Key Responsibilities:
Service Monitoring and Troubleshooting:
- Learn and utilize basic monitoring tools such as SCOM, Zabbix, Kibana to observe system and application performance.
- Assist in monitoring servers, network, systems, and storage environments, working with more experienced team members to identify and escalate issues.
- Support proactive monitoring efforts to help detect potential issues before they impact operations.
- Apply fundamental troubleshooting skills and tools to assist in resolving system and application issues.
- Contribute to the creation and maintenance of monitoring dashboards to aid in real-time system oversight.
- Learn to handle incidents under supervision, ensuring that they are documented and resolved in a timely manner.
Customer Service Support:
- Provide support for Customer Business Units (CBUs) and Product teams, escalating issues as necessary.
- Assist in the creation of Service Level Objectives (SLOs) with guidance from senior team members.
- Collaborate with internal teams to help ensure customer issues are addressed promptly.
Continuous Service Improvement (Learning & Development Focus):
- Contribute to maintaining the Knowledge Base by documenting common issues and resolutions.
- Learn from senior team members about enterprise applications and how to bridge knowledge gaps.
- Research application metrics and help contribute to alert creation or modification suggestions.
- Work with more experienced team members to help identify recurring incidents and suggest improvements.
- Assist in maintaining processes and documentation for monitoring, troubleshooting, and escalation procedures.
Collaboration and Communication:
- Collaborate with other IT departments and teams under the guidance of senior SOC analysts to resolve issues and improve operations.

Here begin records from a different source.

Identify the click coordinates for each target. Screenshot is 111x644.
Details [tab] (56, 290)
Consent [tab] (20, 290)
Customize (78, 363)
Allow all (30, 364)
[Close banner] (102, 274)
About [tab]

- Participate in discussions and meetings to provide input and suggestions as you develop your expertise.
- Provide basic updates and support to management as needed, learning how to communicate effectively in operational scenarios.
Learning and Development:
- Develop a strong understanding of monitoring and troubleshooting techniques with the support of experienced team members.
- Participate in on-the-job training and development opportunities to enhance technical skills and knowledge.
- Take initiative in learning new technologies and tools as needed to support the SOC’s operations.
- Actively engage in team activities, contributing to a collaborative work environment while growing in your role.
Other Tasks as Necessary:
- Demonstrate a professional attitude and develop positive relationships within the team.
- Follow instructions from senior analysts and team leads while gradually gaining more responsibility.
- Contribute to team problem-solving and improve your communication skills.
Knowledge, Skills, and Abilities:
- Familiarity with Agile, DevOps practices, ITIL and SRE practices.
- Ability to work a variety of shifts, including weekends, holidays, extra/extended shifts, and on-call rotation.
- Excellent written and oral communication skills.
- Ability to read, write, speak, and understand the English language in a business environment.